Thismia hillii (Cheeseman) N. Pfeiffer
Cheeseman (1908) described Bagnisia hillii from specimens collected by Mr. H. Hill on the northern Island of New Zealand, illustrated in 1914 by drawings of M. Smith in the "Illustration of the New Zealand Flora" (Vol. II, Plate 191 A, see under 'Media'). He follows Engler (1889) on the synonymy of Geomitra with Bagnisia (both coined by Beccari 1877) the synonymy of which has already been strongly advised ("Genus forte melius Bagnisiae adjungendum") by Bentham and Hooker (1883). Hence, Mr. Hills finding became included in Bagnisia, and Cheeseman mentions Geomitra only in parantheses. Pfeiffer (1914), in an enumeration of existing Thismias, changed Bagnisia hillii in Thismia hilli with the preceding annotation " The Geomitra and Bagnisia divisions had been described as separate genera by earlier workers, but have recently been included in the genus Thismia." Unfortunately, she did not mention her reference, but it is likely that she meant the works of Ernst and Bernard (1910-1912) and J. J. Smith who indeed can be quoted: "I believe that Baron v. Müller was right in uniting the genus Bagnisia Becc. (with Geomitra Becc. and Sarcosiphon Bl.) with Thismia Griff." (Smith 1909, translated from German). In contrast, the rather splitting taxonomist Schlechter (1921) preferred the older name Sarcosiphon from Blume (1849) for those Thismieae having the inner perianth lobes bent upwards and connected above the flower tube (building a 'mitre'), and transferred Bagnisia hillii to Sarcosiphon hillii. Cheeseman (1908) obviously did not compare his new species with Thismia rodwayi (von Mueller 1890), the author of which preferred the wider circumscription of Thismia, just like it is the notion today. For Cheeseman the genus Thismia was characterized by six free petal lobes, not matching with Mr. Hills specimen. However, Thismia rodwayi and Bagnisia hilli are so similar, that most following scientists agreed on their identity (e.g. Jonker 1938, Coleman 1941, McLennan 1958, Campbell 1968, Maas et al. 1986, Roberts et al. 2003), accepting an extension of its geographical distribution to New Zealand. In fact, anatomical and mycorrhizal investigations done by Ella Campbell (1968) were based on Thismia hilli rather than T. rodwayi.

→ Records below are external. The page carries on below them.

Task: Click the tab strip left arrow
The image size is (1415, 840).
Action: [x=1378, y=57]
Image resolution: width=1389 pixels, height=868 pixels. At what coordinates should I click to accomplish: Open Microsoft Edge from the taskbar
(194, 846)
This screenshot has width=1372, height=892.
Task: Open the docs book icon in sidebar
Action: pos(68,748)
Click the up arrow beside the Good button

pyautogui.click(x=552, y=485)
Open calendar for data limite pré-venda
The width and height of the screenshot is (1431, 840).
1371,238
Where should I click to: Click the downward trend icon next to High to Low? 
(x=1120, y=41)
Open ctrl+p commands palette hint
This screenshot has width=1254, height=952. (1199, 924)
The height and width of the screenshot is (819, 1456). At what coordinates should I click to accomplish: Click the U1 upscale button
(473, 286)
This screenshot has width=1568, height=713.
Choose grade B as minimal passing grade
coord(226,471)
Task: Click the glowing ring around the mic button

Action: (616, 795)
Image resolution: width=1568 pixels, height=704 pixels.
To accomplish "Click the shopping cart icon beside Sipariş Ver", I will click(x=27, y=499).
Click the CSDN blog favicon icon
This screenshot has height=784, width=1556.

It was not until 2014, when Merckx and Smets (2014) made molecular analysis on many Thismiaceae including those from the section Rodwaya, namely Thismia clavarioides, T. huangii and T. rodwayi from three locations (Tasmania, Victoria/Australia and New Zealand). Surprisingly the specimen from Tasmania and Victoria of T. rodwayi were closer to T. clavarioides than to their 'conspecific' specimen from New Zealand. The authors had two options: either unifying T. clavarioides with all T. rodwayi, or resurrecting Thismia hillii (= T. rodwayi specimen from New Zealand) in order to keep the monophyly of T. rodwayi. Since morphologically T. clavarioides is clearly different from T. rodwayi the former option would have been hard to justify. Hence, Thismia hillii is now considered as an own species again. Retrospectively, the drawings provided by the describing authors as well as the one from Coleman (1936) indeed show differences! The stigma in T. hillii is tripartite and its lobes are rather rounded, whereas in T. rodwayi they seem to be split in six pointed parts, perhaps in pairs united at their tips (in the drawings of Coleman 1936). Moreover, the outer perianth lobes in T. rodwayi are rather triangular, those of T. hillii more elongated, and the flower subtending bracts seem to be serrate in T. rodwayi but entire in T. hillii (see plates under 'Media'). It would be interesting to know if these differences indeed can be found in the herbarium specimen collected either in New Zealand or Australia/Tasmania.